*Exercise*.
Return the full set of entries precisely. Do not carry over any pictures.

*Records*.
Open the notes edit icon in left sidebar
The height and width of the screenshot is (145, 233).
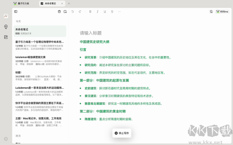[x=6, y=37]
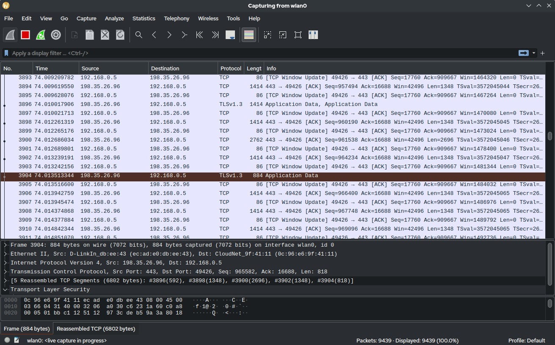
Task: Click the Profile: Default status label
Action: coord(526,340)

*Answer to this problem*.
Open the notes edit icon in left sidebar
The height and width of the screenshot is (145, 233).
[x=6, y=37]
Task: Click the Profile: Default status label
Action: coord(526,340)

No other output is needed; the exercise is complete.